April and May are peak spring migration months for birds.
During spring migration, there are chances to see unusual birds in their vibrant breeding colors.
No bird colors are more vibrant than the iridescent throat patch or gorget of a male hummingbird. This dazzling color is produced by feathers that trap ultra thin layers of air bubbles that work like tiny prisms to split light.
Female hummingbirds have at best a few iridescent scales in the center of the throat and are more difficult to identify.
Six species of hummingbirds visit Sacramento, and three of them might be seen in Curtis Park backyards: Anna’s, black-chinned, and rufous hummingbirds. Anna’s hummingbirds reside here year round. The male Anna’s has the ability to refract a blazing rose pink light from his head and throat.

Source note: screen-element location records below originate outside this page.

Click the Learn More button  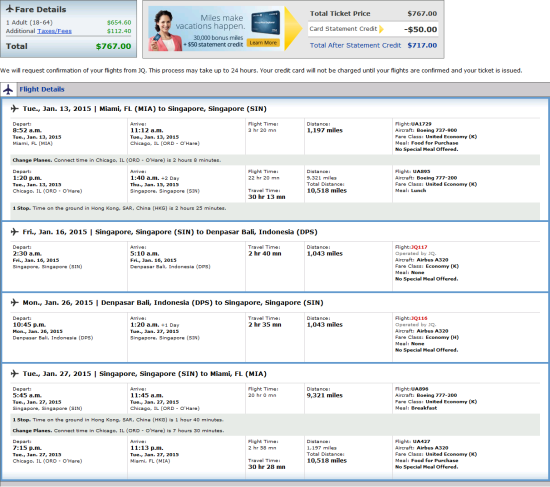[263, 43]
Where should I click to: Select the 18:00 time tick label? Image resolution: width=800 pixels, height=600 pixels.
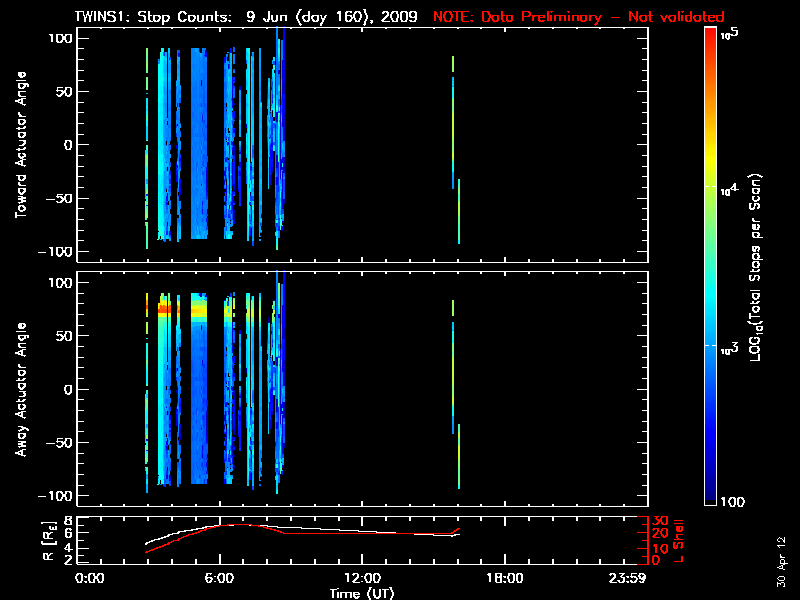[x=503, y=579]
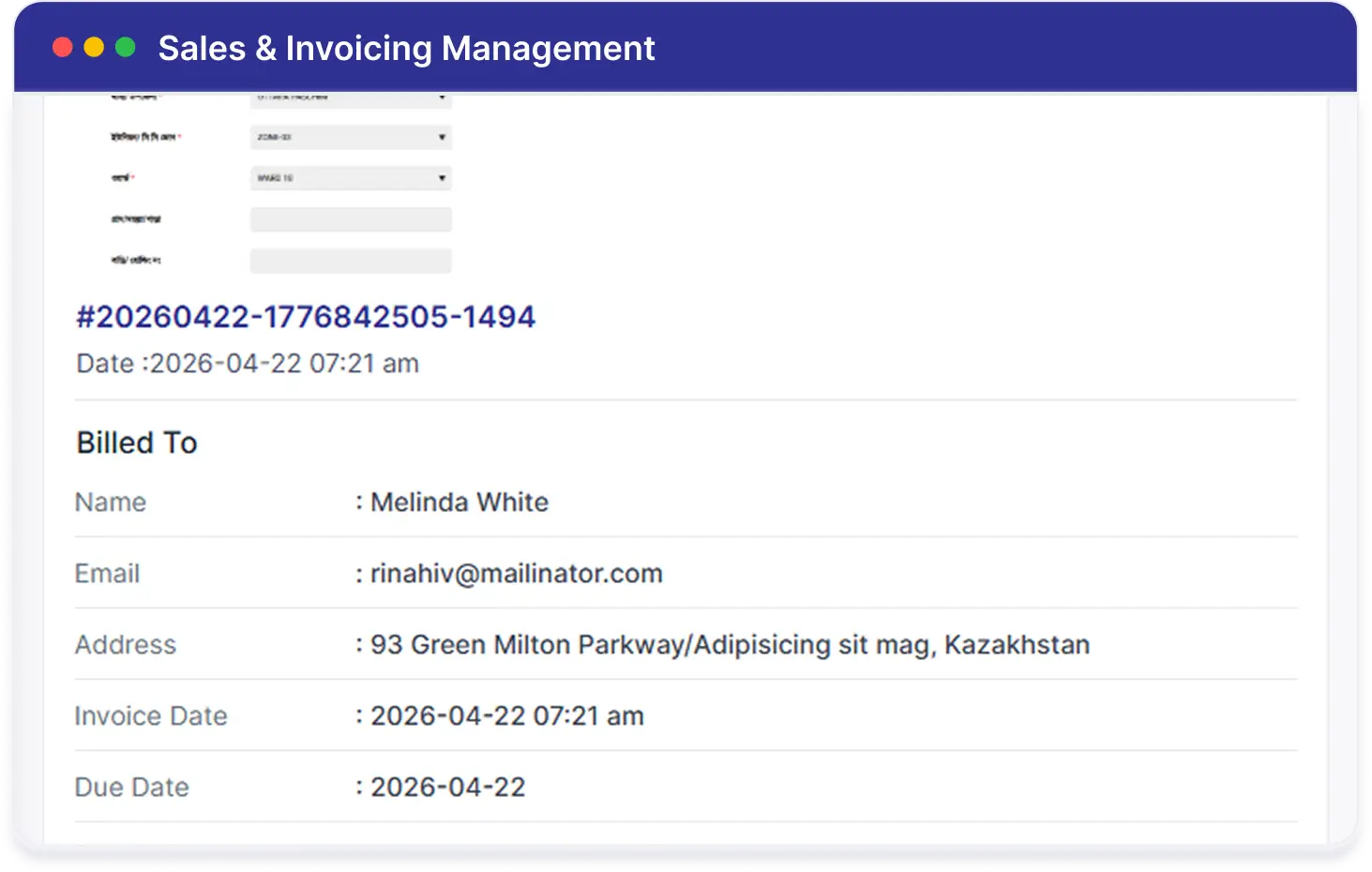
Task: Click the email rinahiv@mailinator.com
Action: [x=517, y=574]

Black-chinned hummingbirds, like Anna’s, but smaller, nest here in the summer, but migrate south for winter.
The black-chinned gets its name because its purple iridescent patch is limited to a band on the male’s throat. It is more sparingly displayed than the Anna’s and when not displayed, all you see is black.
Rufous hummingbirds are uncommon and only pass through our area on the way to nesting grounds farther north. They are easy to identify because of orange on the back and chest. The male gorget can show gold, red, or green, sometimes in combination.
There are two nearby sites to see lots of hummingbirds during migration. One is the flower garden near the chapel at the Sacramento City Cemetery. The other is at either end of the UC Davis arboretum trail along Putah Creek, where a variety of Australian Grevillea flowers are found. If you are very lucky, you might even catch a glimpse of the distinctive streaked magenta gorget of a rare calliope hummingbird passing through on the way to the Sierra at either of these sites.